Published in Soaphistry E-Zine, February 1998

 

M o v i e R e v i e w o f t h e M o n t h: Titanic

by Stephanie Dray

 

James Cameron's Titanic is a good flick, but not for any of the traditional reasons. It's not well written. The villains are one-dimensional and the modern day aspects of the movie are contrived. There are also unsatisfying omissions in the plot larger than the holes that sank the ship. Still, you walk away from the movie glad that you went because where Titanic is strong, it absolutely shines.


Ultimately, it's a movie about a boat. The real love story is between James Cameron and the R.M.S. Titanic, and it shows. The painstaking detail, lovingly reproduced by the filmmaker, is breathtaking and the special effects will terrify and amaze you. Juxtaposing film footage of the actual wreckage onto the reproduction is magic to watch, and where the film seeks to educate, it does so without resorting to dry documentary style.

Cameron attempts to show the audience what happened on every part of the ship when it sank. Thus the romance between the two main characters, Jack and Rose, is used as a device to draw us into the experience. Their adventures lead us all over the Titanic and keep us on the ship until the very end. As a device, the love story between Jack and Rose works admirably well even though its purpose is obvious.

 

“Ultimately, it's a movie about a boat. The real love story is between James Cameron and the R.M.S. Titanic, and it shows.”

 

Rose, played by Kate Winslet, is an upper-class English woman who is being forced to marry a detestable, but rich, American. Jack, played by Leonardo DiCaprio, is a swashbuckling artist from steerage class, who falls in love with Rose the moment he lays eyes on her. He spends the rest of the movie saving her from herself, her betrothed, and the ocean.

These two young actors get everything they can out of the script. Their talents buttress the film where it is otherwise weak. DiCaprio looks several years too young -- and at least twenty pounds too thin -- for the role, but he manages to pull it off anyhow. He portrays Jack as both cynical and idealistic, and he brings such energy and intensity to the part that you believe it. You'll believe anything he says; he's just that good. Winslet has beauty and sass to spare. Her delivery is masterful. She adds a hint of mischief to her sultry lines, and puts enough venom behind an insult to make you wince.

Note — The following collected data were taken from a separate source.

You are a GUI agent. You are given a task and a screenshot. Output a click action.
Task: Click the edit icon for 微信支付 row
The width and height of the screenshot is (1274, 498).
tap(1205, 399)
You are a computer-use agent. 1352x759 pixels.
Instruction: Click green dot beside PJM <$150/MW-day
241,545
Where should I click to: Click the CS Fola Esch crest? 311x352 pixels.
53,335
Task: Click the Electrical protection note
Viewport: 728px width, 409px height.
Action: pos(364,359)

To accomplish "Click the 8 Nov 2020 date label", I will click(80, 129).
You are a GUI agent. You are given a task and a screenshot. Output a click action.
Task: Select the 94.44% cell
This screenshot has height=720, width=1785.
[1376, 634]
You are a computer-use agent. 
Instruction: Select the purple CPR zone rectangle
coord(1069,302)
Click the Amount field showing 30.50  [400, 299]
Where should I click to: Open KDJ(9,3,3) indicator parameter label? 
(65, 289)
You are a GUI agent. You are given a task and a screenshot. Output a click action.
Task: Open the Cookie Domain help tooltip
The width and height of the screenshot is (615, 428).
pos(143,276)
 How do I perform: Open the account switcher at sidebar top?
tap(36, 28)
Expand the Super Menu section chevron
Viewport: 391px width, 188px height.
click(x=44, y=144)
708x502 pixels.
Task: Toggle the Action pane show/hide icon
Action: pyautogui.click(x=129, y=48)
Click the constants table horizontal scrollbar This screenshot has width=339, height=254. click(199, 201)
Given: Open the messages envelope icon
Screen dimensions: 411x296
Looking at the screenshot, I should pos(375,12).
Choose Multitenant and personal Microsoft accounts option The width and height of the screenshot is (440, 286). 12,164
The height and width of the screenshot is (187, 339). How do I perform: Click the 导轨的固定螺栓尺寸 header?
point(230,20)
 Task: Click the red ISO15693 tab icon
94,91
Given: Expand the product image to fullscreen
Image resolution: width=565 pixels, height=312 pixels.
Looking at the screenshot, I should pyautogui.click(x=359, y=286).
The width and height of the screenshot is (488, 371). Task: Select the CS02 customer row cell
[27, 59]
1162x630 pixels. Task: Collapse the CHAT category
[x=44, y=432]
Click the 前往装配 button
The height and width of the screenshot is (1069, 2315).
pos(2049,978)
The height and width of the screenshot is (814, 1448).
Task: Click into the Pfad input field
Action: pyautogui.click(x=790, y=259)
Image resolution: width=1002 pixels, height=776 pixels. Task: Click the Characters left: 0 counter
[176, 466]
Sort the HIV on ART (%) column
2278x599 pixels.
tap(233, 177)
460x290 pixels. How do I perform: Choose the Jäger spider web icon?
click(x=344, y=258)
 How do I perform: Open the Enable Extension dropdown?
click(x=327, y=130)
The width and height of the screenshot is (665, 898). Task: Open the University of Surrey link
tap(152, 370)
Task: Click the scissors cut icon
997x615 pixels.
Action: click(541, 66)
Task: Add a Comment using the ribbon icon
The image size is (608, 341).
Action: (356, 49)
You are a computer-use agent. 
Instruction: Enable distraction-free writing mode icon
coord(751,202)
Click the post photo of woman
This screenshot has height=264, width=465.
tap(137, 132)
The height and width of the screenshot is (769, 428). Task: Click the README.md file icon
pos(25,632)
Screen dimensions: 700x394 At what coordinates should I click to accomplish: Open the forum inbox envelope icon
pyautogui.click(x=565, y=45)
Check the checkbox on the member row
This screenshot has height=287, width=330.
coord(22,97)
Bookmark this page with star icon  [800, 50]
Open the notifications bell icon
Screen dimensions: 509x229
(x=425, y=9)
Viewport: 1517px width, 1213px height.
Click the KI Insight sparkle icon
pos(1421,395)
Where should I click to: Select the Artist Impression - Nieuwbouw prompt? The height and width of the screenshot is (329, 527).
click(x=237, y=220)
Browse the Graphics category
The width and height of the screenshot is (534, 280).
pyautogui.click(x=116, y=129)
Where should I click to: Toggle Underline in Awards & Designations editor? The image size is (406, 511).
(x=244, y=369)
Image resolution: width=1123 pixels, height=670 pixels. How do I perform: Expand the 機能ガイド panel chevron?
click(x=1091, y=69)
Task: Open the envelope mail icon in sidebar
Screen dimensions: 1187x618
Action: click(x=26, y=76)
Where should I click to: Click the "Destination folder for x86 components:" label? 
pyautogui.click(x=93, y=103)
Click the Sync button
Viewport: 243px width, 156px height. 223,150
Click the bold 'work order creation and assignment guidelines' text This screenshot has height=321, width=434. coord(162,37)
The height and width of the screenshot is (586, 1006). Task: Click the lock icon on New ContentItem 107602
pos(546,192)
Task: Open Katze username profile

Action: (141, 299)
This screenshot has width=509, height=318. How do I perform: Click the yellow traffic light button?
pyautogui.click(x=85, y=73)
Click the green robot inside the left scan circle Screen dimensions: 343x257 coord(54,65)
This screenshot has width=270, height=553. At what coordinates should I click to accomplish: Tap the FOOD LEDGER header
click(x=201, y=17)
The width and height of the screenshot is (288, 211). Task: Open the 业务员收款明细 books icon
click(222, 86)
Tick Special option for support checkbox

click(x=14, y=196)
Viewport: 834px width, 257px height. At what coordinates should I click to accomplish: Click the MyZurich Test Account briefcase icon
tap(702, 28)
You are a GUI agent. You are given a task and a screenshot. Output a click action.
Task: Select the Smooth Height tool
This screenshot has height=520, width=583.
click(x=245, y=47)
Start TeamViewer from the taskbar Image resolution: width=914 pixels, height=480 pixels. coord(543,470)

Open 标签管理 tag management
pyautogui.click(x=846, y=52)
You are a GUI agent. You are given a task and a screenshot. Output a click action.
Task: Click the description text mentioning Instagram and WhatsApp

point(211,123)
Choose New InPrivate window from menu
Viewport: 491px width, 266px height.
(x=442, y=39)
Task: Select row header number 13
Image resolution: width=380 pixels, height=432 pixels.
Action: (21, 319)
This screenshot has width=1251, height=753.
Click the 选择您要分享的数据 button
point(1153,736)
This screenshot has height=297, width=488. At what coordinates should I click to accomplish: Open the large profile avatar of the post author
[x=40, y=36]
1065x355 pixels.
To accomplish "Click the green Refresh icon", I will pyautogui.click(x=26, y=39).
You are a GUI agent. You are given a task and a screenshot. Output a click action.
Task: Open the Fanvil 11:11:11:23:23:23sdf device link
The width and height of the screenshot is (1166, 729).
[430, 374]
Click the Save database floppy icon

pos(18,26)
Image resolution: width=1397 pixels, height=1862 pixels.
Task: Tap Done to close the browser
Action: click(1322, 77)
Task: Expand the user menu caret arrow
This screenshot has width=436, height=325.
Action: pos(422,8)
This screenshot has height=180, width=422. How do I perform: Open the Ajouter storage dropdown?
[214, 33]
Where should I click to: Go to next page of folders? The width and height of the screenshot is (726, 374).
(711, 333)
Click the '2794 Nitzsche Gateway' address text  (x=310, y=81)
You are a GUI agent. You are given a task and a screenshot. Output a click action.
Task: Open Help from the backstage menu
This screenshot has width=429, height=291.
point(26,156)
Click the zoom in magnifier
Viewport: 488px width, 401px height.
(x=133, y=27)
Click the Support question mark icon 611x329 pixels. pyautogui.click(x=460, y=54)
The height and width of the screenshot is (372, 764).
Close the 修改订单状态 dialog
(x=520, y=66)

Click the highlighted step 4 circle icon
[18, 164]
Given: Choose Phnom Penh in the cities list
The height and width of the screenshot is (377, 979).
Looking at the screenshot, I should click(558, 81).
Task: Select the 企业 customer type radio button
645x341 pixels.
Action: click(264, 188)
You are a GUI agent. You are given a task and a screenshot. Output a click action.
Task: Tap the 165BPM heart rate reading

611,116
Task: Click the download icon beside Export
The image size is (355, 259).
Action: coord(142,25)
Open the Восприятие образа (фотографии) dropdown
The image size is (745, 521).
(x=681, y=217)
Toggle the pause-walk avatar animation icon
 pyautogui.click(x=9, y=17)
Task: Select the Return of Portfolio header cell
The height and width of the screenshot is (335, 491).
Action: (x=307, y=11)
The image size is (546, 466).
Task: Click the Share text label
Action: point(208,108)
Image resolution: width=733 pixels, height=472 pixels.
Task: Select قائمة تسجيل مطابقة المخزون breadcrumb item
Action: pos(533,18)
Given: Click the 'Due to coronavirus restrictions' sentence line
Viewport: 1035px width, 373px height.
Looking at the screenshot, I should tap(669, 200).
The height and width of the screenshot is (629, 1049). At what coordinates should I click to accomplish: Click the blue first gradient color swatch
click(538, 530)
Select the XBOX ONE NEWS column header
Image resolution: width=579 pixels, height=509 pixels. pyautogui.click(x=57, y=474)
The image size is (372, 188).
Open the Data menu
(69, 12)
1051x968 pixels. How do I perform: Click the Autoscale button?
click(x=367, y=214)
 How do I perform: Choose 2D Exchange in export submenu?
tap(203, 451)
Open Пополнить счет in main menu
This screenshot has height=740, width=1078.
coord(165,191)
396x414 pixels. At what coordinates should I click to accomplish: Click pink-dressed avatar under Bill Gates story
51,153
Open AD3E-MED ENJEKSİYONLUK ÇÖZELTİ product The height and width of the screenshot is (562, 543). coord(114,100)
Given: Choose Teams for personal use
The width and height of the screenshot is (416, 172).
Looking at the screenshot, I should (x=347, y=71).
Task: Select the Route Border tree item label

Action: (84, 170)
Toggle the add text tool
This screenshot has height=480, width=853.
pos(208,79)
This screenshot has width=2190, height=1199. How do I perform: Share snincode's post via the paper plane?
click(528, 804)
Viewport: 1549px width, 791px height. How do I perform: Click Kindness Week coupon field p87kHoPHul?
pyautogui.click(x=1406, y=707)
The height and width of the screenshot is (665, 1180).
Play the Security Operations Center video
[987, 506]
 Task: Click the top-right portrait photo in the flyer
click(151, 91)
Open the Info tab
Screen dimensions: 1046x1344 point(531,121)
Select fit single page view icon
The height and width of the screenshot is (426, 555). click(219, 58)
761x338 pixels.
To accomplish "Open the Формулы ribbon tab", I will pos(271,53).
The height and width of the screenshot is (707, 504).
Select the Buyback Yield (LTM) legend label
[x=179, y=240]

The ending scenes of Titanic are hard to take, even though you know what's coming. Though the images are grim, the film never manages to wrap the audience's mind around the fact that more than fifteen hundred individuals died in the ocean that night. Because of the weak characterization, the audience never forms any bonds of affection with the other passengers. This failing of the movie is fortunate because, had we actually gotten to know some of those other people slowly freezing to death in the water, these scenes may have been unbearable to watch.

Titanic has glaring weaknesses, but if a film's quality can be measured by its imprint on the mind, Titanic is stellar. It will haunt you for days and spark your interest in the tragic history of the supposedly unsinkable ship.